From: Taylor R Campbell <campbell@mumble.net>
Date: Sun, 30 Jun 2019 20:52:56 +0000 (+0000)
Subject: Update documentation for floating-point operations.
X-Git-Tag: mit-scheme-pucked-10.1.12~7^2~30
X-Git-Url: https://birchwood-abbey.net/git?a=commitdiff_plain;h=043b4804d99942b3af1afa7b25d6d69458629dab;p=mit-scheme.git

Update documentation for floating-point operations.
---

diff --git a/doc/ref-manual/numbers.texi b/doc/ref-manual/numbers.texi
index 1b592d274..dca0b573e 100644
--- a/doc/ref-manual/numbers.texi
+++ b/doc/ref-manual/numbers.texi
@@ -1703,6 +1703,97 @@ floating-point number.  In MIT/GNU Scheme, all inexact real numbers are
 flonums.  For this reason, constants such as @code{0.} and @code{2.3}
 are guaranteed to be flonums.
 
+MIT/GNU Scheme follows the @acronym{IEEE 754-2008} floating-point
+standard, using binary64 arithmetic for flonums.

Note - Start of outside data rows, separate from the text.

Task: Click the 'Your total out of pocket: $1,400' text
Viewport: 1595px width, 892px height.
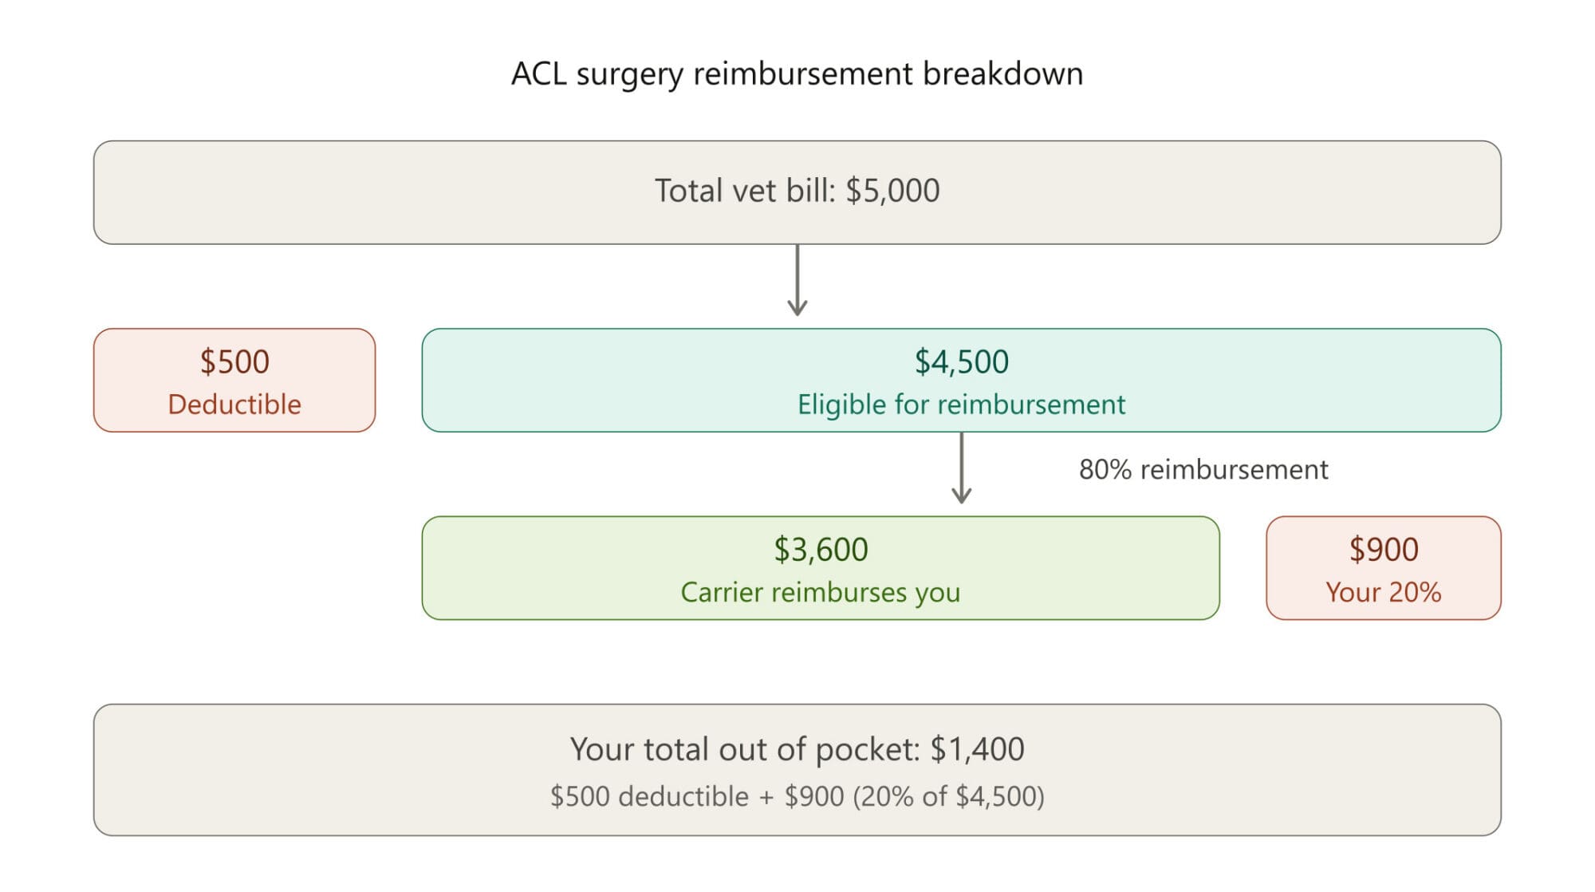Action: click(797, 749)
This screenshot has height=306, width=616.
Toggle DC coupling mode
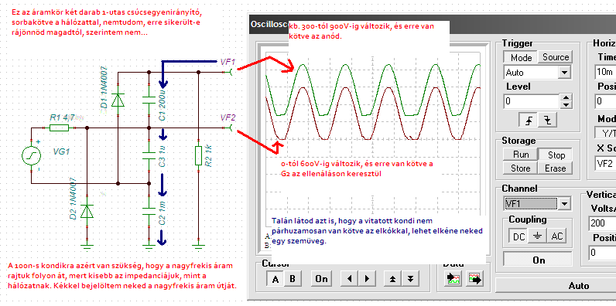(518, 236)

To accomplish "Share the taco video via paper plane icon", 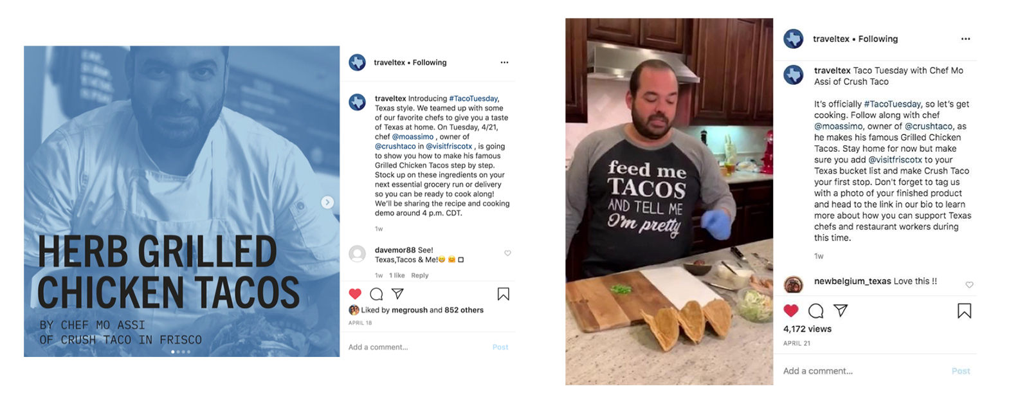I will point(841,311).
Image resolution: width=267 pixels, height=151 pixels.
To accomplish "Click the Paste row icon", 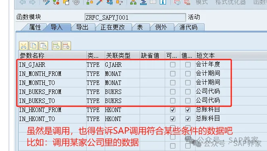I will pos(43,46).
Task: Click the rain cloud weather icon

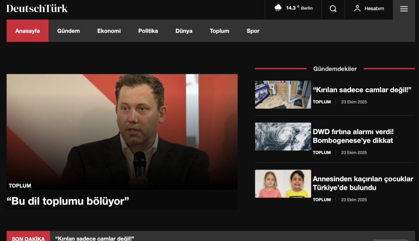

+All floating-point values are classified into:
+
+@table @strong
+@item normal
+@cindex floating-point number, normal
+@cindex normal floating-point number
+Numbers of the form
+@iftex
+@tex
+$$r^e (1 + f/r^p)$$
+@end tex
+@end iftex
+@ifnottex
+
+@example
+r^e (1 + f/r^p)
+@end example
+
+@end ifnottex
+where @math{r}, the radix, is a positive integer, here always @math{2};
+@math{p}, the precision, is a positive integer, here always @math{53};
+@math{e}, the exponent, is an integer within a limited range, here
+always @math{-1022} to @math{1023} (inclusive); and @math{f}, the
+fractional part of the significand, is a @math{(p-1)}-bit unsigned
+integer,
+
+@item subnormal
+@cindex floating-point number, subnormal
+@cindex subnormal floating-point number
+@cindex denormal
+Fixed-point numbers near zero that allow for gradual underflow.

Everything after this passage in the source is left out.